> _SCOPO DELL'ESERCIZIO_
Riscrivi sotto forma di elenco puntato il paragrafo del brano che comincia con «Però poi devo scendere», conservando i fatti principali.

Però poi devo scendere dalla mia torre d’avorio e allora subentrano le cene con gli amici nel corso delle quali puntualmente viene tirato fuori il classicone “non possiamo accoglierli tutti, il sistema sociale non reggerebbe”, ciascuno con le proprie motivazioni, talvolta anche ragionevoli, poi ci sono le interviste che ascolto in tv dove ci propinano il tradizionale “hanno riportato malattie che avevamo debellato”, ci sono i post pseudo impegnati di colleghi e conoscenti che improvvisamente si interessano di attualità e politica (ammetto che li preferivo quando ci deliziavano con le foto del loro addome scolpito), ascolto i commenti delle amiche che “va bè ma perché tu non ci lavori insieme, sono così arroganti, maleducati, appoggiano i piedi sui tavoli dove mangiano”. Sì, forse non tutti i ragazzi stranieri conoscono le regole del bon ton ma, se guidi nel traffico il lunedì mattina, anche i nostri italianissimi uomini non risultano sempre particolarmente galanti.

> _BLOCCO DI DATI_

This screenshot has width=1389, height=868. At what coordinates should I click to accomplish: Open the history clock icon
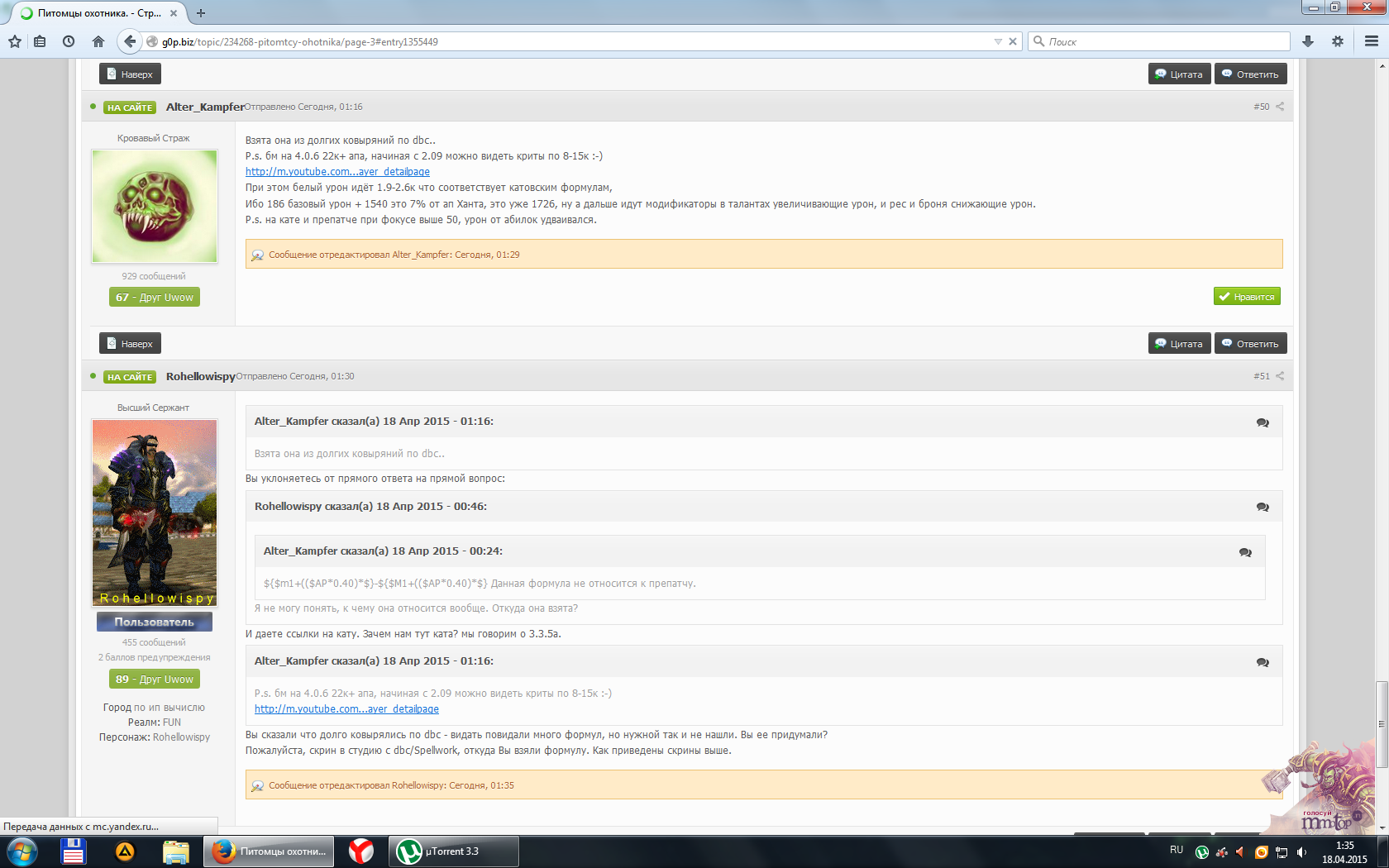69,41
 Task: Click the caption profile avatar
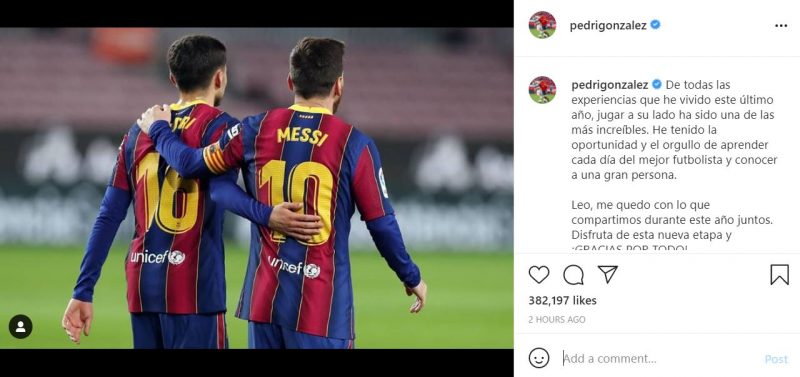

> _RISPOSTA AL PROBLEMA_
- Quando scende dalla sua "torre d'avorio", chi scrive si trova davanti a varie opinioni.
- Alle cene con gli amici salta sempre fuori la frase "non possiamo accoglierli tutti, il sistema sociale non reggerebbe", ognuno con le sue motivazioni, a volte anche ragionevoli.
- Nelle interviste in tv si sente il solito "hanno riportato malattie che avevamo debellato".
- Colleghi e conoscenti scrivono post pseudo impegnati su attualità e politica. Chi scrive ammette di preferire le loro foto degli addominali scolpiti.
- Le amiche ribattono che chi scrive non ci lavora insieme. Secondo loro i ragazzi sono arroganti, maleducati e appoggiano i piedi sui tavoli dove mangiano.
- Chi scrive riconosce che forse non tutti i ragazzi stranieri conoscono il bon ton. Però anche gli uomini italiani, nel traffico del lunedì mattina, non sono sempre galanti.